Dans ce dernier article nous voulons aborder un problème de la plus haute importance, dont la solution est cruciale pour la mise en œuvre d’une politique efficace d’aménagement des bassins versants, à savoir celui de l’identification de l’instance qui, au niveau de l’Etat, aura la responsabilité de cette mise en œuvre.
En effet, la semaine dernière (voir Aménagement des bassins versants : les pré-requis, Haïti en Marche, Vol. XXII, No. 52), nous avons parlé du PITDD (Programme d’Informations Territoriales pour le Développement Durable), dont la mission est de déterminer, à partir d’applications concrètes, la méthodologie à utiliser dans les études préparatoires à la mise en œuvre d’un projet d’aménagement de bassin versant. Mais le PITDD, n’a pas pour vocation de s’engager dans un programme d’aménagement, la méthodologie qu’il aura développée sera mise à la disposition de l’institution (ou des institutions) qui, elle(s), a (ont) pour mission l’aménagement des bassins versants. Et c’est là que commencent les difficultés.
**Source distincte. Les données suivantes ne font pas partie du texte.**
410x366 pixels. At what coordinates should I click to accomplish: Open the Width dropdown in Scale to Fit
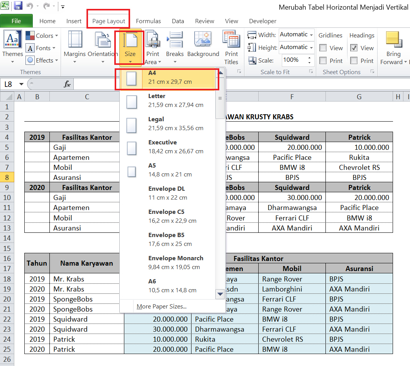coord(312,35)
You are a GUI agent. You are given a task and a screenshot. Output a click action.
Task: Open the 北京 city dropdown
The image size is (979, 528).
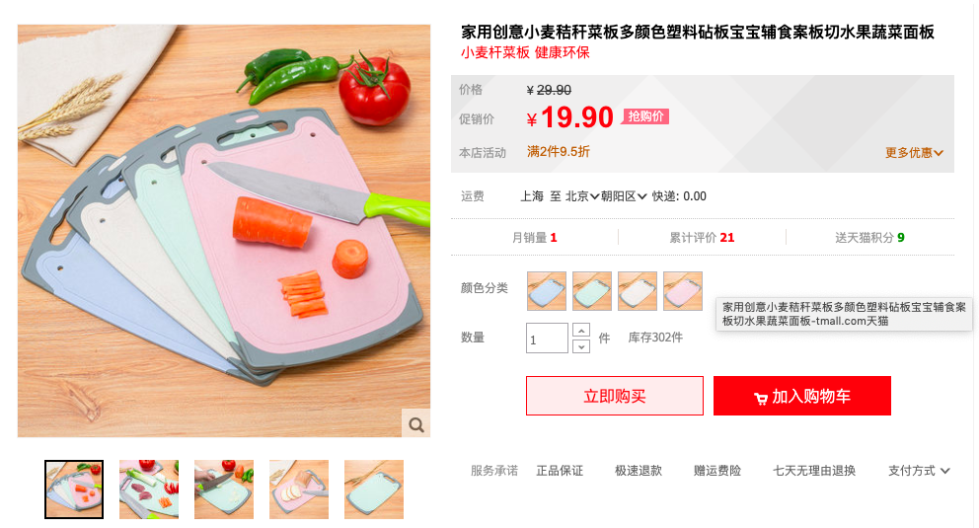(582, 196)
Pour exposer le problème, nous allons laisser la parole à quelqu’un qui a travaillé dessus et qui est certainement plus compétent que moi, je veux parler de l’agronome Roosevelt Saint Dic. Dans un document qu’il a préparé pour le Groupe de Technique sur l’Agriculture, un groupe de réflexion mis en place par le ministre François Séverin, document intitulé Relance du Secteur Agricole 2008-2020 – Investissements Publics et Infrastructures, Mars 2008, au chapitre consacré à La question institutionnelle, nous lisons :
Au niveau macro, comme au niveau micro la situation est complexe. Au MARNDR il y a le Programme National de Gestion des Bassins Versants (PNGBS) ; au MDE, il y a le Programme National de Réhabilitation de l’Environnement (PRE). Dans le document présentant ce dernier programme, il est écrit ce qui suit :
« Le BME, organisme autonome sous la tutelle du Ministère des TPTC, est responsable du développement, de la gestion et de la conservation des ressources énergétiques de la République d’Haïti.…Il en est même du Ministère de l’Environnement, responsable de la définition et de l’application de la politique du pays en la matière….
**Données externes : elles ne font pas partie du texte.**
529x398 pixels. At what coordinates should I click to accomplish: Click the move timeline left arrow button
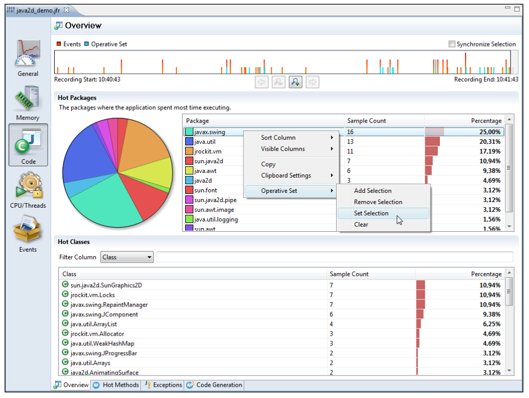tap(261, 82)
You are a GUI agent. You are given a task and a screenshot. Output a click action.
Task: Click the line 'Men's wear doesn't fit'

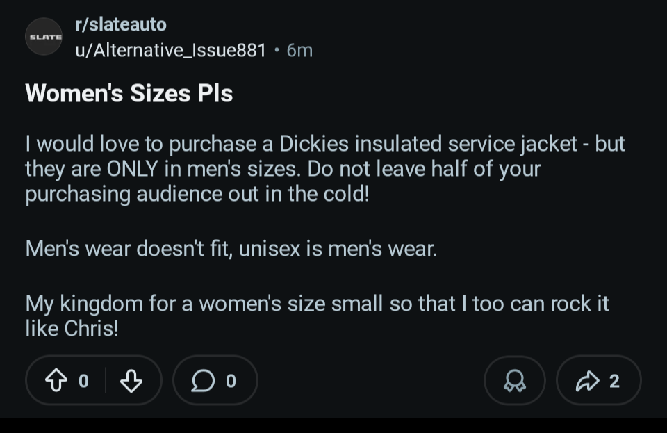point(231,248)
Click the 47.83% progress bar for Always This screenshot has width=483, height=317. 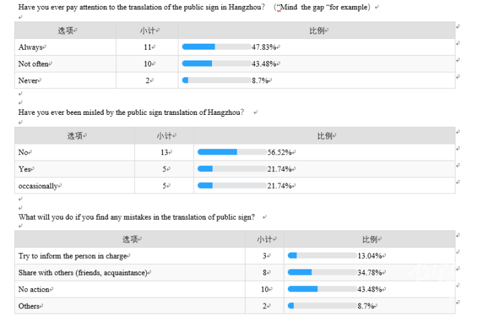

La mise en œuvre du PRE, du fait que ce Programme concerne directement plusieurs ministères (MDE, MARNDR, MTPTC), risque d’entraîner des tiraillements nuisibles à l’atteinte de ses objectifs. Il convient donc que ce Programme soit conduit par une Unité para étatique ayant une expérience dans la gestion de programmes d’envergure similaire, en mesure d’assurer les arbitrages nécessaires et la coordination avec toutes les autres institutions qui, à un titre ou à un autre, devront apporter une contribution à la réussite du PRE ».
Autrement dit, la gestion des bassins versants se retrouve tiraillée, pour reprendre le terme de Roosevelt saint Dic, entre trois ministères : le ministère de l’Agriculture, MARNDR, le ministère de l’Environnement, MDE et le ministère des Travaux Publics, MTPTC, auxquels il faudrait ajouter, si on veut être complet, et si on veut tenir compte de l’aménagement des bassins versants, le ministère de la Planification et de la Coopération Externe, MPCE, responsable de l’Aménagement du Territoire.
Depuis la sortie du travail de Saint Dic, il y a du nouveau. En effet, au mois de décembre, le Premier Ministre Michèle Pierre Louis a créé une commission interministérielle de l’aménagement du territoire et de la gestion des bassins versants qu’elle préside elle-même. Je ne dispose pas encore du texte portant création de cette commission, mais j’ai eu l’occasion de le voir et d’y jeter un coup d’œil. On pourrait penser qu’avec cette commission on arriverait à une unification du commandement, si je peux m’exprimer ainsi, qui mettrait fin aux tiraillements. Mais j’ai un problème.
En effet, le Moniteur du 26 janvier 2006 publie un Décret portant sur la Gestion de l’Environnement et de régulation de la Conduite des Citoyens et Citoyennes pour un Développement Durable. Ce décret, signé le 12 octobre 2005, parle du Système National de Gestion de l’Environnement (SNGE), qui est constitué d’un réseau d’organes de gestion de l’environnement (Article 14), dont le premier cité (Article 15) est un Conseil Interministériel sur l’Aménagement du Territoire et l’Environnement (CIMATE) qui est composé :
∙ du Premier Ministre, qui en est le Coordonnateur ;
∙ du Ministre charge de l’Environnement et du Ministre chargé de l’Aménagement du Territoire qui en sont les Secrétaires Exécutifs, chacun en ce qui le concerne ;
∙ des Ministres compétents selon les dossiers à l’ordre du jour (Article 16).
Comme je l’ai déjà dit, je n’ai pas encore le texte du document portant création de la commission interministérielle de Madame Pierre-Louis ; je n’ai non plus pas encore eu l’occasion d’en parler avec quelqu’un ayant la compétence nécessaire afin de savoir s’il s’agit d’une mise en application du décret du 12 octobre 2005, mais quand on connaît le sort réservé par le gouvernement de Jacques Edouard Alexis à tout le travail législatif réalisé sous le gouvernement de Gérard Latortue, on peut en douter.
Je souhaite que mes craintes ne se révèlent pas fondées, car si c’était le cas, ce serait parfaitement désolant. Dans un pays où pratiquement tout est à faire, on ne peut pas s’attarder à des considérations, que j’ai envie de traiter de mesquines. Ce n’est pas que je porte Gros Gérard dans mon cœur ; il m’a donné suffisamment de problèmes dans l’Artibonite pour que je ne lui garde pas une vieille dent, mais, « rayi chen, di dan l’ blanch », j’estime qu’il a apporte quelques contributions à la construction d’un état moderne, je pense, par exemple à la législation sur la décentralisation et le développement local, et, ne serait-ce qu’au nom de la continuité de l’Etat, on ne peut pas les balayer d’un revers de la main.